The Kendricks had never celebrated the holiday until Victoria joined the family. Logan refrained from pointing that out, however, since he was simply grateful that the old fellow was still talking to him after last night’s donnybrook.
As if reading his thoughts, Angus narrowed his gaze. “But that’s not what I wanted to talk to ye about. Ye have ground to make up, laddie. Miles of it.”
Logan blew out an exasperated breath. “All right, but can we please not do this in front of an audience?”
“Don’t mind us,” Alec said. “We’re happy to see you get your ar—”
Edie jabbed him in the side.
“Er, see your grandfather talk some sense into you,” he finished.
“Well, not me,” said Edie.
She nodded a dismissal to the footman, then took Alec’s arm and started dragging him toward the stairs.

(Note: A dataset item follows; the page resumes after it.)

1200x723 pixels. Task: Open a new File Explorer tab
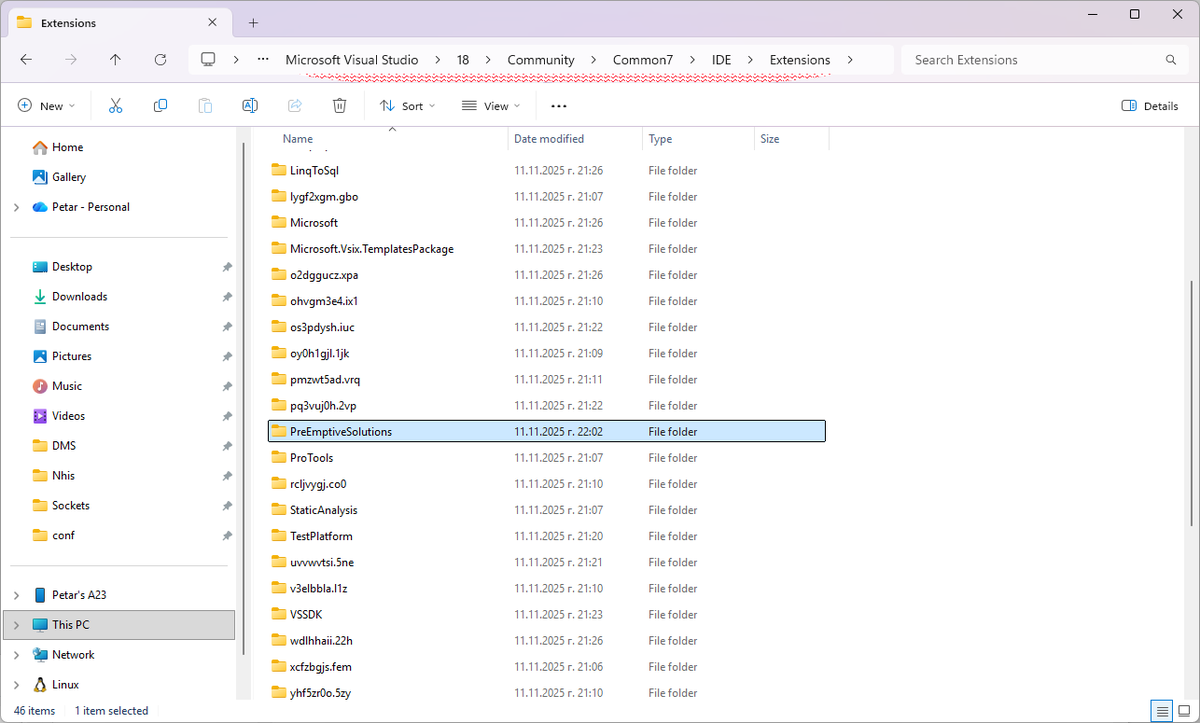coord(254,22)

“Are we going up to the bedroom, after all?” Alec asked, ever hopeful.
“No,” Edie tartly replied. “We’re going to the nursery to spend time with your children. You’ve yet to see them today.”
“Blast.”
“Everyone knows how much you love your children, you big oaf,” his wife pointed out. “Some days, I can’t keep you out of the nursery. It drives poor Nurse demented.”

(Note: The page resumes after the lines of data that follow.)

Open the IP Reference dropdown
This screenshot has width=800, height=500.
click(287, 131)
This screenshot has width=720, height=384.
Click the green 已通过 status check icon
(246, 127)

“Which is why I’m suggesting we go to the bedroom first, so we can make some more children.”
“I will box your ears, Alasdair Gilbride,” Edie said.
“What in God’s name will our guests think of us?”
“That yer husband is a lucky man, lassie,” Angus called after them.
“He’ll be lucky if I don’t shove him out a window,” Edie called back.
She herded him up the stairs, scolding him as she followed. Alec being Alec, he teased her the whole way, their mock argument eventually fading.
“She’s a grand lass, even though she’s aSassenach,” Angus said.
“That she is.”
“But she’s nae too happy with ye,” his grandfather said, going back to scowling. “We had quite the chat about it, first thing.”
“Then she can join the club. Nick wouldn’t even talk to me this morning, and Victoria acted like I’d killed her pet budgie.”
Angus looked perplexed. “What? She doesna have a pet budgie.”
Logan ground his teeth. “Can we please get this over with, so I can go in there and try to make amends to Donella and my son?”
Angus studied him for a few moments before nodding. “Ye ken ye made a right mess of things.”
“I ken verra well,” Logan said dryly.
“That Campbell girl, she’s trouble. I told ye that from the first, but ye never wanted to listen to me—or to Nick.”
“And as I told you both last night, I was simply trying to be nice to the woman. How did you expect me to behave? I all but demolished her life.”
“Ye did no such thing. She went right on to marry that poncy, rich barrister in Edinburgh.” Angus rubbed his fingers together. “Widower, ye ken, on the lookout for a young, pretty wife. Jeannie Campbell was more than happy to fit the bill.”
His grandfather’s trenchant assessment resonated more than he cared to admit. Still, he wanted to be fair.